Start of Block

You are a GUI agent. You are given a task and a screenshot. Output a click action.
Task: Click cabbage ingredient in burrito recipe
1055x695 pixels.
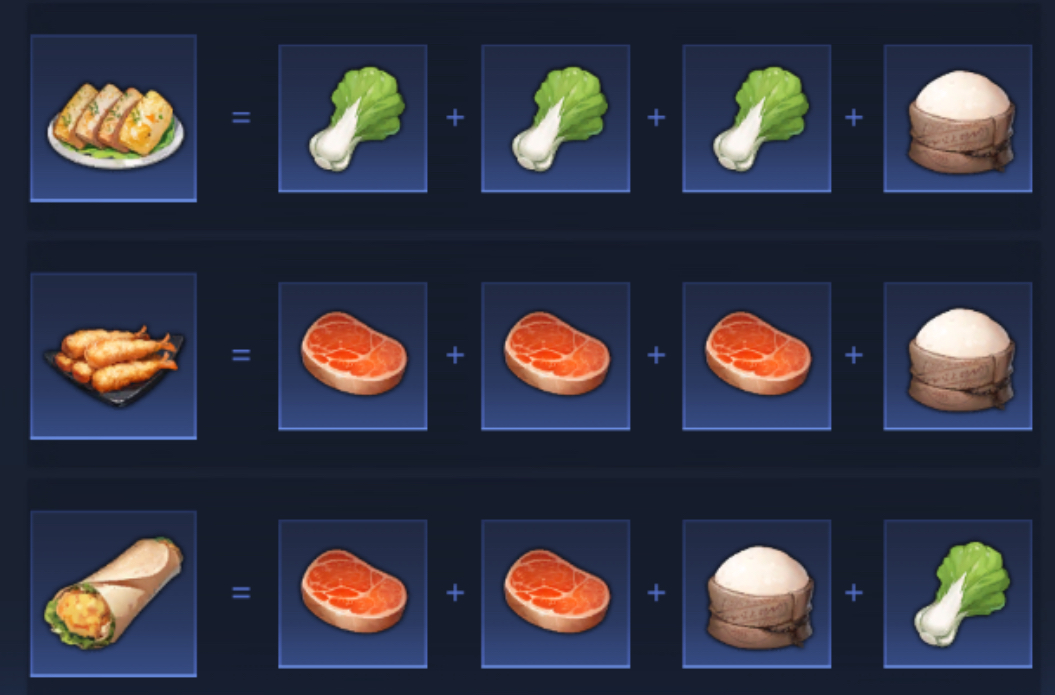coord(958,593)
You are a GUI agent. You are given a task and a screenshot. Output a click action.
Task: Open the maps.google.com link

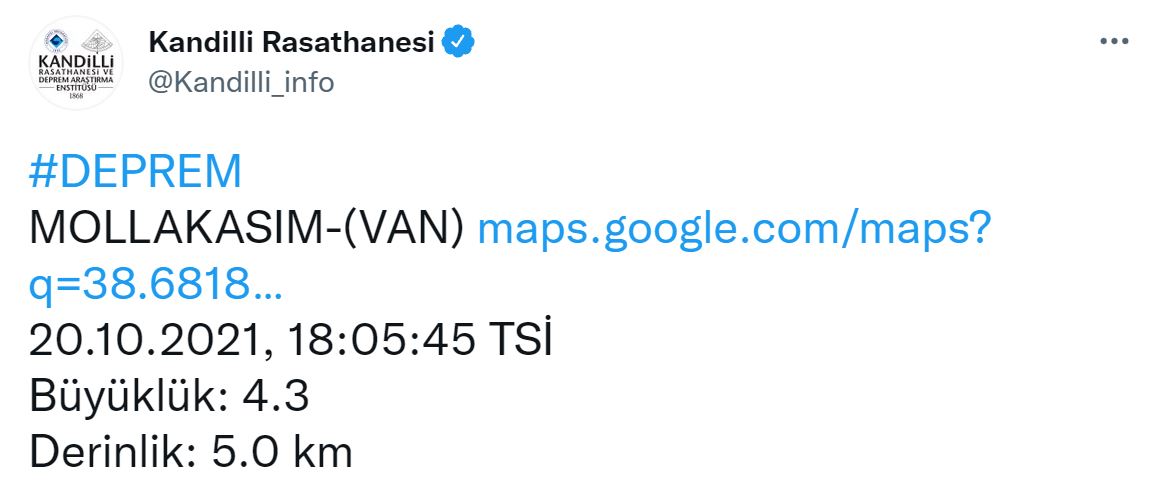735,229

End of Block

▸ EXERCISE PROMPT: All entries above must be duplicated exactly; please omit any picture they hold.

▸ RESPONSE TO THE EXERCISE:
You are a GUI agent. You are given a task and a screenshot. Output a click action.
Task: Click cabbage ingredient in burrito recipe
1055x695 pixels.
coord(958,593)
You are a GUI agent. You are given a task and a screenshot. Output a click action.
Task: Open the maps.google.com link

735,229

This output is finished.